*Exercise instructions:* What you produce should be every line from the data that includes "will".

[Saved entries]
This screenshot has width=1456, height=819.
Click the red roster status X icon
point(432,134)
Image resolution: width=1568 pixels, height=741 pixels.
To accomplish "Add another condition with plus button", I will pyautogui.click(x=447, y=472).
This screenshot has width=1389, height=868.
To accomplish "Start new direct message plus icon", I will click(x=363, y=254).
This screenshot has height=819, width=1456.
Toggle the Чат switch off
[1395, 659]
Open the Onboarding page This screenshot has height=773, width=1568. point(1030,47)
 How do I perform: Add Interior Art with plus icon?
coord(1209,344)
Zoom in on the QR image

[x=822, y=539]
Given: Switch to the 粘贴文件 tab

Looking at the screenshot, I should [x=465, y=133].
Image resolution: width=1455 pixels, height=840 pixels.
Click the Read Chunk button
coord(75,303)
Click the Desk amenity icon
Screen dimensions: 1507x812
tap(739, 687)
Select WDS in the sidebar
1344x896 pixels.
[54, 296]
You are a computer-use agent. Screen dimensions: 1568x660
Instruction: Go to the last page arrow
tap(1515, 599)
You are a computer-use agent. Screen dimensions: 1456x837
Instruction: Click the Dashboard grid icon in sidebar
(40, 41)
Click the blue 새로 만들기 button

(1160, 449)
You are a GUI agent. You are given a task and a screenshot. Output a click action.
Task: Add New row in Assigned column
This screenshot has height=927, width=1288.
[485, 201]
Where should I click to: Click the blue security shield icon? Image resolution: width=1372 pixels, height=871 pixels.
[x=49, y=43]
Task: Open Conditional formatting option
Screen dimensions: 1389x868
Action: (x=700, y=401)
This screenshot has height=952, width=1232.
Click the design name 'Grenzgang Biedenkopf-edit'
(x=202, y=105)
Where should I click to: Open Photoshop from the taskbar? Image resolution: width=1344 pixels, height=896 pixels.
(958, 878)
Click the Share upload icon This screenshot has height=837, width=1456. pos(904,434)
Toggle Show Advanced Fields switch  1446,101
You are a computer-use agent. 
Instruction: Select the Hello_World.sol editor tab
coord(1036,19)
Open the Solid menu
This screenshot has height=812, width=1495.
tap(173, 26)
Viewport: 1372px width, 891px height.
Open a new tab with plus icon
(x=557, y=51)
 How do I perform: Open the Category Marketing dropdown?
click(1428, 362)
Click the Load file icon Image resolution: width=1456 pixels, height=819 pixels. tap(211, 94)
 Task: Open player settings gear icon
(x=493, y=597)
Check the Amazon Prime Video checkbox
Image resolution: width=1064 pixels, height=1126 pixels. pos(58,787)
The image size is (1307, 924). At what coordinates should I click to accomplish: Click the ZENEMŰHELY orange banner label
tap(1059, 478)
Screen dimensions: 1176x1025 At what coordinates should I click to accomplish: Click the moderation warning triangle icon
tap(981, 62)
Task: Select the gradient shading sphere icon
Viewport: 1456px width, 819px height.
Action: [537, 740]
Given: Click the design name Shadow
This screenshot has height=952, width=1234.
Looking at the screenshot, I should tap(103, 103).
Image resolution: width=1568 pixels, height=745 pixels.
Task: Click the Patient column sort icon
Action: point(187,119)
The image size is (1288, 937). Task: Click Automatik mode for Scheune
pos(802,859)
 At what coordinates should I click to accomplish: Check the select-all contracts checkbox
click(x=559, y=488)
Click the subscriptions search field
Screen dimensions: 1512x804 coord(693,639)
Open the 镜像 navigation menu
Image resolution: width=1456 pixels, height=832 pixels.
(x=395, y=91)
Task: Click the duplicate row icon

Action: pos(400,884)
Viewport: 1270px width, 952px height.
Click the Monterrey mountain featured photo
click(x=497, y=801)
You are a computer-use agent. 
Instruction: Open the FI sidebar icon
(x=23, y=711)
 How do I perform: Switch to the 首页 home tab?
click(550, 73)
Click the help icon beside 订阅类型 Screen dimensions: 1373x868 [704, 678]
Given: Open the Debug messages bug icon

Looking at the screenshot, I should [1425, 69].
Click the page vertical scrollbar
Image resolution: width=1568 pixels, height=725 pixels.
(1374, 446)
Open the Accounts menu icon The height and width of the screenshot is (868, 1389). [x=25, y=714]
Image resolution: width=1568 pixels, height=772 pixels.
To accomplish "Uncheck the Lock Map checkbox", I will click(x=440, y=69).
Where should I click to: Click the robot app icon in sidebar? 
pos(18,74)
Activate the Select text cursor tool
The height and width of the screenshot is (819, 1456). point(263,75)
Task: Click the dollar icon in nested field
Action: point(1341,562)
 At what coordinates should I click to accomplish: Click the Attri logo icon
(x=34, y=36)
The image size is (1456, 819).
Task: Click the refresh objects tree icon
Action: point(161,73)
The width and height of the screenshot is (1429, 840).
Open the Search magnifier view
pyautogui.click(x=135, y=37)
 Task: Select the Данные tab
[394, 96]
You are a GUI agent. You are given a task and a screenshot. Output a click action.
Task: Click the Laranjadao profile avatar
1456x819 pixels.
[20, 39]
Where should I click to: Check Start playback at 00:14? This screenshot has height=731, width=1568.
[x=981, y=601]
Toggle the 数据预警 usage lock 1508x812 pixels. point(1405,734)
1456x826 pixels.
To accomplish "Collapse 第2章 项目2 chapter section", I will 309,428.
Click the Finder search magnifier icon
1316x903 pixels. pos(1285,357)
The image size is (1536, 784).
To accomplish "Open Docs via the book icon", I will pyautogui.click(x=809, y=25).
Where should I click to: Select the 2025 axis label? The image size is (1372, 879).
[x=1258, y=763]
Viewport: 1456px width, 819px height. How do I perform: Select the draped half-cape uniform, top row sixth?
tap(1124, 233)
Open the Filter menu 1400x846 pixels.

*Written solution:*
To accomplish "Add another condition with plus button", I will pyautogui.click(x=447, y=472).
To accomplish "Start new direct message plus icon", I will click(x=363, y=254).
To accomplish "Uncheck the Lock Map checkbox", I will click(x=440, y=69).
To accomplish "Collapse 第2章 项目2 chapter section", I will 309,428.
To accomplish "Open Docs via the book icon", I will pyautogui.click(x=809, y=25).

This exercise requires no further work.